Explore the material
1. According to the text on treating epidermolysis bullosa acquisita, what rituximab regimen was used most commonly?
2. Continue the text on treating epidermolysis bullosa acquisita from where it stops.

Text
Prednisone doses commonly range from 0.5-1.5 mg/kg/day.^[44]A retrospective analysis of 30 epidermolysis bullosa acquisita patients demonstrated that high-dose methylprednisolone (>8 mg/day) for at least 1 month achieved remission in 3 months as compared with remission in 12 months in those treated with a low dose (< 8 mg/day) methylprednisolone.^[21]

Dapsone is an antibiotic as well as an anti-inflammatory agent used to treat non‒pathogen-related inflammatory diseases. It can be used as an adjunctive therapy to systemic corticosteroids, or as monotherapy. A review in 2011 summarized the treatment of 18 patients who received dapsone at doses of 25-100 mg/day or 1-2 mg/kg/day in conjunction with prednisone. Clinical improvement was noted in all 18 patients, of which half were able to discontinue steroid use.^[45]A retrospective review in 2014 documented seven patients treated with dapsone (50-150 mg/day) in conjunction with corticosteroids. Two patients achieved complete remission and two patients achieved partial remission. Of note, adverse effects occurred in two patients, both at doses greater than 100 mg.^[18]

Colchicine administration at a dose of 0.5-2.0 mg/day has been reported in 15 patients, both as a sole agent and in combination with other treatments. Some form of remission occurred in 13 of 15 patients, with a majority requiring maintenance therapy.^{[18, 45]}Diarrhea is a common adverse effect. Colchicine may have an improved overall adverse effect profile compared with other agents, particularly if they have limited efficacy. As such, it can be considered a first-line agent for mild cases.^[46]

Immunosuppressives are used in patients with severe disease. Azathioprine, cyclophosphamide, methotrexate, mycophenolate mofetil, and cyclosporine have all been described as treatments in small case reports and case series. Immunosuppressive agents can be used in combination with steroids or other anti-inflammatory treatments.^{[44, 45]}

Azathioprine is the most commonly used adjunctive agent. However, its documented efficacy is limited, and, owing to multiple adverse effects such as hepatitis, leukopenia, and pancreatitis, it may be a suboptimal choice.^[47]

Methotrexate has not been studied directly in patients with epidermolysis bullosa acquisita, but its efficacy for bullous pemphigoid suggests that it could be incorporated into a treatment regimen. A dose of 20-25 mg weekly would be suggested when used in conjunction with other immunosuppressives. The adverse effect profile of anemia, nausea, and potential infection is documented.^[48]

Mycophenolate mofetil may be an effective adjunct, or as a steroid-sparing monotherapy. Randomized clinical trials for adjuvant therapy used in patients with bullous pemphigoid suggest a moderate adverse effect profile, but not of significant difference from that of azathioprine when used in conjunction with systemic corticosteroids.^[47]However, in one case-series study, some patients were effectively treated with mycophenolate mofetil as a steroid-sparing approach.^[49]

Extracorporeal photochemotherapy (photophoresis) has been shown to be effective in three of four patients after three to six cycles of treatment.^[45]

Rituximab is an anti-CD20 monoclonal antibody that has resulted in complete resolution in a 2018 retrospective analysis.^[47]Most commonly, it was used as 375 mg/m² weekly for a total of 4 weeks. This is a promising agent that has also shown efficacy in reduced development of antigen-specific CD4⁺ T cells in animal models.^[50]In one study of seven patients with refractory disease, rituximab resulted in clinical improvement in five of seven patients.^[18]

Intravenous immunoglobulin (IVIg) may be an option in severe disease. A 2011 review documented 15 cases of IVIg use in patients mostly with severe widespread refractory disease. Clinical improvement was noted in 14 of 15 patients. Thirteen of 15 patients remained on IVIg for maintenance treatment.^[45]A 2012 retrospective case series demonstrated similar clinical response rates, but suggested IVIg may induce a more sustained remission.^[51]Ten patients, all nonresponsive to conventional treatments, were started on 2 g/kg/cycle of IVIg for a mean of 23 cycles over 39 months. All 10 demonstrated clinical response and were able to completely withdraw their previous therapy; no recurrence was observed during a mean follow-up period of 54 months after cessation of treatment.

[Collected data]
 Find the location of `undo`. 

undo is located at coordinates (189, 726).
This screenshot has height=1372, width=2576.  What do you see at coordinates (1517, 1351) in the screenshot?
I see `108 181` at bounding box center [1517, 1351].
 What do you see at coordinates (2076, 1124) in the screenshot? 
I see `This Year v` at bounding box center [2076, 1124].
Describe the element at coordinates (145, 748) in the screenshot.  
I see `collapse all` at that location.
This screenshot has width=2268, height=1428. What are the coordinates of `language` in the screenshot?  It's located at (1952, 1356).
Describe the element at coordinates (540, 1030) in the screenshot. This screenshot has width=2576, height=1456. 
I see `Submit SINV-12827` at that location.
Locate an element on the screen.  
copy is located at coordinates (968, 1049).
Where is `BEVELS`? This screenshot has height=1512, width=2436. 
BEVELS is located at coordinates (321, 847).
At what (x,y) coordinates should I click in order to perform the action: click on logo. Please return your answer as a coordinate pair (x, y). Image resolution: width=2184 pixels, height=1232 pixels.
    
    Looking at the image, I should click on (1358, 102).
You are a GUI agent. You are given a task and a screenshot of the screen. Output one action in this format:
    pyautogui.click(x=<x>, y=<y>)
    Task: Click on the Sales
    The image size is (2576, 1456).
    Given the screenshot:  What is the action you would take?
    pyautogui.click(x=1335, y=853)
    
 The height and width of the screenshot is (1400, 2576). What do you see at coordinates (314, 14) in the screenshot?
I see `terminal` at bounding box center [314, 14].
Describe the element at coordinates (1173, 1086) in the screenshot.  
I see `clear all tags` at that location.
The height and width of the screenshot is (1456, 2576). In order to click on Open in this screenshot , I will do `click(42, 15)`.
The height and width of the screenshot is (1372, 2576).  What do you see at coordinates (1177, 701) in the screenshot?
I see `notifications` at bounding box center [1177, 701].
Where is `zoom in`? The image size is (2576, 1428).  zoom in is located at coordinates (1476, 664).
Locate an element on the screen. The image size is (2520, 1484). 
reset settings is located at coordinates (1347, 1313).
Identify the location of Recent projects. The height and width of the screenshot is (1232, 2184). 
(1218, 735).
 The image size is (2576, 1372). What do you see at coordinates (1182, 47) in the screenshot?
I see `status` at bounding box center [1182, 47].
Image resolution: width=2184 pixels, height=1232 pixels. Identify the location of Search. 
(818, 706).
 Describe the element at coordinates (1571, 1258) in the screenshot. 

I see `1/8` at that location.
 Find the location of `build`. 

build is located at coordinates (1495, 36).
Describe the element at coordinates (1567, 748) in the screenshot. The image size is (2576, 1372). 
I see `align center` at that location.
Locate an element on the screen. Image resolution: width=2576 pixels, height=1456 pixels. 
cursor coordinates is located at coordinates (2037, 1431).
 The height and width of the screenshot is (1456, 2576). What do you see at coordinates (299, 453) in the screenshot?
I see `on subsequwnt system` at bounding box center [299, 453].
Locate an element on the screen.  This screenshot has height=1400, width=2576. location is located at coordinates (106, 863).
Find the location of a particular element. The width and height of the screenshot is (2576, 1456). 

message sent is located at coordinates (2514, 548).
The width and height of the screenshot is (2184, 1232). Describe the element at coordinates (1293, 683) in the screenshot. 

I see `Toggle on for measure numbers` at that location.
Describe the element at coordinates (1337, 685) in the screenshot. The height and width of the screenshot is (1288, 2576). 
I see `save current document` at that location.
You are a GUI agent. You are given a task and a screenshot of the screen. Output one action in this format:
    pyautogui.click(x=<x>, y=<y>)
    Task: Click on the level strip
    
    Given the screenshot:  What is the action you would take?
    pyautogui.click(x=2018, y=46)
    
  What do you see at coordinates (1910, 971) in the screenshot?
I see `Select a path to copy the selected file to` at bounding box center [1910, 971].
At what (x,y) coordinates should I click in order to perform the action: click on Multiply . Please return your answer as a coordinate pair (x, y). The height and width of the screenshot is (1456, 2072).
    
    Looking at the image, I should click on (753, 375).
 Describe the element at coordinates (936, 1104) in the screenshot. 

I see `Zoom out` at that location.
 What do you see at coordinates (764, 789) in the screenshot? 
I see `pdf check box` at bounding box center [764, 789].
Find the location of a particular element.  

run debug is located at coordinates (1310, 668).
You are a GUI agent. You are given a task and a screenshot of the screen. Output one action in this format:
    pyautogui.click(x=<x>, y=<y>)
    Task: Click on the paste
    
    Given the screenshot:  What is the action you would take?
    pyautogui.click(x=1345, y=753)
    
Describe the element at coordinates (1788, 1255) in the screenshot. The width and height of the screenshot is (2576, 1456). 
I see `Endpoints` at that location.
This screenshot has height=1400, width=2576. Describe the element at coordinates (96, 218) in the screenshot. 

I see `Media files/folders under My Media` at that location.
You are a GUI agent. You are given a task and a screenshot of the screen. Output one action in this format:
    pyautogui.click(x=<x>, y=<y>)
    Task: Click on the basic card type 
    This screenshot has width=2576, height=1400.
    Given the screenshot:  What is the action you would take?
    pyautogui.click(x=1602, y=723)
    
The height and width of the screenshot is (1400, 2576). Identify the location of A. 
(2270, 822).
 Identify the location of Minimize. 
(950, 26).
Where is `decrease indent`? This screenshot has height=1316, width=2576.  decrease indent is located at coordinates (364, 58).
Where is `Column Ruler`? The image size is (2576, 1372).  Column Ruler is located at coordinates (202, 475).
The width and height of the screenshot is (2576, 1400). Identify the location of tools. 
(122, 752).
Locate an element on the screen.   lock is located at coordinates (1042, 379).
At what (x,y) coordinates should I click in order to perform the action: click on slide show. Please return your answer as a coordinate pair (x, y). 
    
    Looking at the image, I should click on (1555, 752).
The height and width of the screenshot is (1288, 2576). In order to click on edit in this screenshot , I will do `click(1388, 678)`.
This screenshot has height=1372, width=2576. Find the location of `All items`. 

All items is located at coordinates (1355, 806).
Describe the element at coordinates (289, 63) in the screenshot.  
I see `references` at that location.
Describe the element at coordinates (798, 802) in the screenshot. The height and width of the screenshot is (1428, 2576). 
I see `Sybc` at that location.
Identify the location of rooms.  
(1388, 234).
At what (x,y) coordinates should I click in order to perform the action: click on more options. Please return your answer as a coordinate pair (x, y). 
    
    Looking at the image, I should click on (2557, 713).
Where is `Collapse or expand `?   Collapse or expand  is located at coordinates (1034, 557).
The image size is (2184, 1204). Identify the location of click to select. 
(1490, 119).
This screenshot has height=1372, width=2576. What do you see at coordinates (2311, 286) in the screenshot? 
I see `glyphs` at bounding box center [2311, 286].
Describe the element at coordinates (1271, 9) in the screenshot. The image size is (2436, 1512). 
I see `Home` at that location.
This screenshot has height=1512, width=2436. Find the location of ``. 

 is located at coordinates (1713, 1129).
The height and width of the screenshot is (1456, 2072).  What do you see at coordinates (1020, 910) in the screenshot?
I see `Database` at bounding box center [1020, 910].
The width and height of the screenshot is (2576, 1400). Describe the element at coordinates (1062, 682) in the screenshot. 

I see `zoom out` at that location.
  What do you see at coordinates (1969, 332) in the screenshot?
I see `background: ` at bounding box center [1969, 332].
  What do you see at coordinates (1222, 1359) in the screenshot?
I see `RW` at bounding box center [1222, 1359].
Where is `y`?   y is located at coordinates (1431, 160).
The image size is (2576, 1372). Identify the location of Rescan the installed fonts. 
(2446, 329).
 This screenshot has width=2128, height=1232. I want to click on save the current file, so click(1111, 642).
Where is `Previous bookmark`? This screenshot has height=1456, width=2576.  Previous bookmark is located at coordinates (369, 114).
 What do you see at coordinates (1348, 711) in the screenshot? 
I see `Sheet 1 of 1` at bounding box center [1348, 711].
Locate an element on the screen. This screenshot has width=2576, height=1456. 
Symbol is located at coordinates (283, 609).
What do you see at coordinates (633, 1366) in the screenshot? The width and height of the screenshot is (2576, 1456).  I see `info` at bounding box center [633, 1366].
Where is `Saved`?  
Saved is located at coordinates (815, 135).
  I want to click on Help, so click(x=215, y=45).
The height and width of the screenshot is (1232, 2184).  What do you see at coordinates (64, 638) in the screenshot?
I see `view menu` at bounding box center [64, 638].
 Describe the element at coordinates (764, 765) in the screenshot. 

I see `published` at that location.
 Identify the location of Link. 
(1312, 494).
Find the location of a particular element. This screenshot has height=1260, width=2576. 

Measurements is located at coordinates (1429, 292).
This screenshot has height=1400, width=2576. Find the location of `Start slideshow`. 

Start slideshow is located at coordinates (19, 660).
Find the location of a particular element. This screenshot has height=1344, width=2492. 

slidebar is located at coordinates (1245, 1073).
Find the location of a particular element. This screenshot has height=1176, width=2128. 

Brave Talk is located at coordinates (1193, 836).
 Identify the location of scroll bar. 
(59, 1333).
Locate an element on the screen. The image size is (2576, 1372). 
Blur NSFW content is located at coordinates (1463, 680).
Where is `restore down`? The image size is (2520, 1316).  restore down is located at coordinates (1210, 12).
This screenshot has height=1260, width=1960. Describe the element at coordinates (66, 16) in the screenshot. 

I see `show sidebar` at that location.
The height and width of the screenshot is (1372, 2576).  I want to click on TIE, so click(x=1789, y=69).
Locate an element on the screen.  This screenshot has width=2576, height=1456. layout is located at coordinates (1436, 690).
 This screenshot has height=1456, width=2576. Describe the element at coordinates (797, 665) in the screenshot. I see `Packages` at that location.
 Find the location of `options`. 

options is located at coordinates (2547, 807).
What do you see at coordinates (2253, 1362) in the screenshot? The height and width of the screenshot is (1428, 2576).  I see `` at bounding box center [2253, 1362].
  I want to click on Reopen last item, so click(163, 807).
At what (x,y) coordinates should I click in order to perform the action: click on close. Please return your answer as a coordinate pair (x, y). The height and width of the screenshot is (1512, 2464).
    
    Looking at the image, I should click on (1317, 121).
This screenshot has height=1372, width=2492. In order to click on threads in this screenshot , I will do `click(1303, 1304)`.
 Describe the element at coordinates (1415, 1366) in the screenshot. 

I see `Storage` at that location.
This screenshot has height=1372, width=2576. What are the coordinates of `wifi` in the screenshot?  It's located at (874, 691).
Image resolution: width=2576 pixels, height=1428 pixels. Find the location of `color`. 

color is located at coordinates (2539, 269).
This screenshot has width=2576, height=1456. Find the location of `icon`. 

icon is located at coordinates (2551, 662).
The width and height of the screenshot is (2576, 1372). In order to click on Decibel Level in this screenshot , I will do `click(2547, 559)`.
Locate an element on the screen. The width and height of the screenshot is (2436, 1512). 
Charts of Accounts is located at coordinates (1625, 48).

Outputs by task
1. 375 mg/m² weekly for a total of 4 weeks.

2.
Class Summary

In the inflammatory form of epidermolysis bullosa acquisita (EBA), there may be an inflammatory cell infiltration near the basement membrane zone. Theoretically, anti-inflammatory agents would block the inflammatory process and improve the disease. Prednisone, dapsone, and colchicine all have been reported to induce clinical improvement.

Prednisone (Deltasone)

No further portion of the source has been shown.